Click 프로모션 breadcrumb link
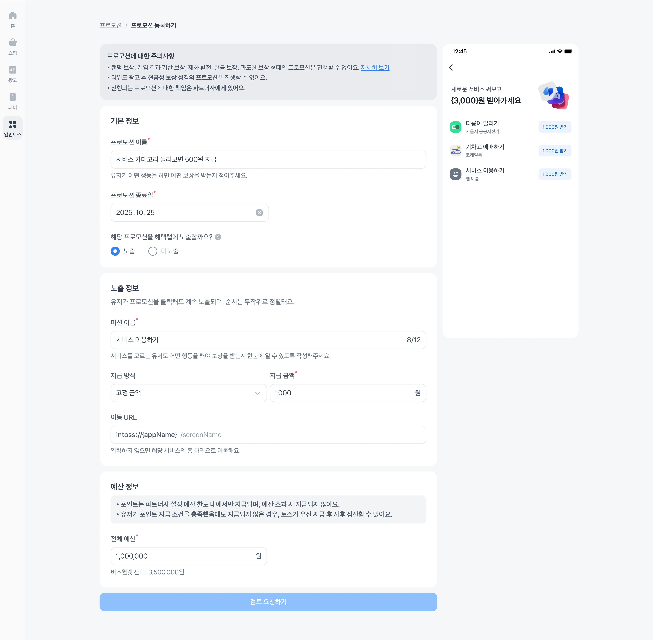The image size is (653, 640). (111, 26)
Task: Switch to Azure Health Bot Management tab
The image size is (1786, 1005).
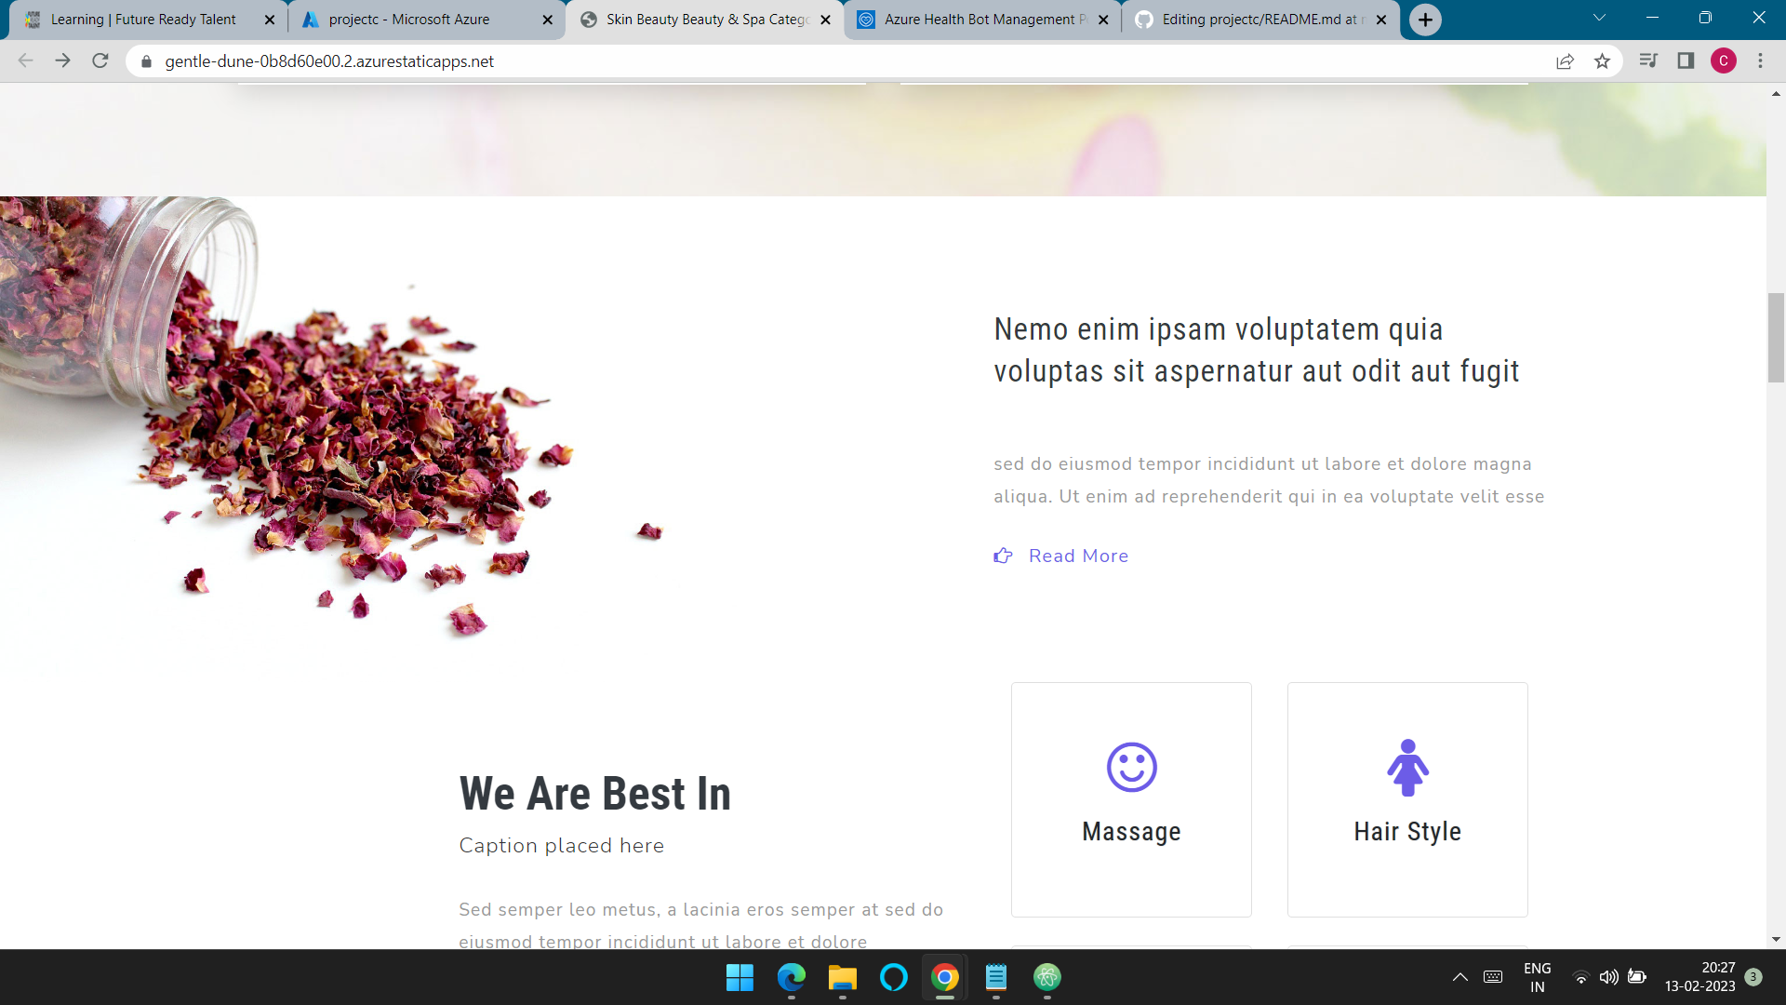Action: [979, 20]
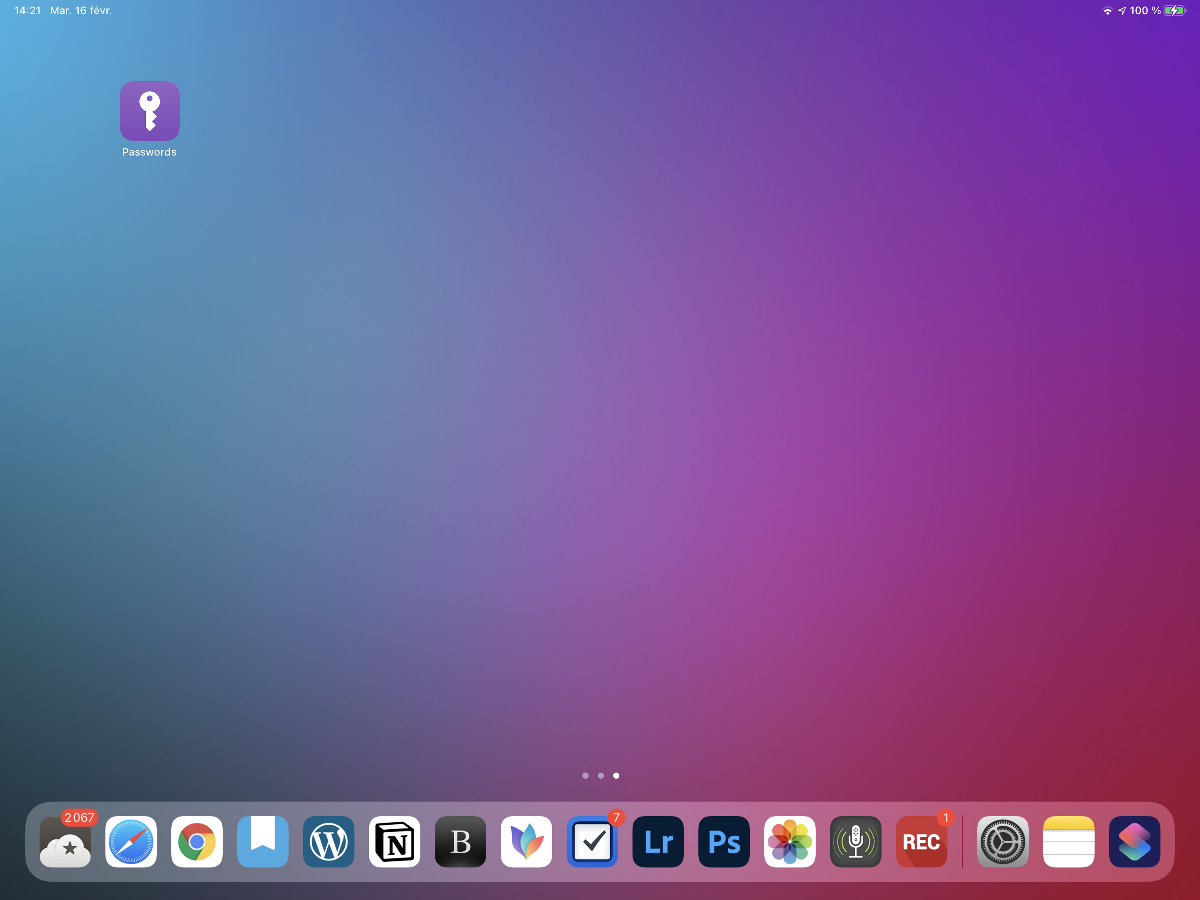This screenshot has height=900, width=1200.
Task: Launch the WordPress app
Action: click(x=328, y=841)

* **PROBLEM TO SOLVE**:
We ask that the entries above be copied exactly, with the pictures omitted.

* **EXERCISE ANSWER**:
Click 프로모션 breadcrumb link
The image size is (653, 640). (111, 26)
Task: Switch to Azure Health Bot Management tab
The image size is (1786, 1005).
Action: [979, 20]
This screenshot has height=900, width=1200.
Task: Launch the WordPress app
Action: click(x=328, y=841)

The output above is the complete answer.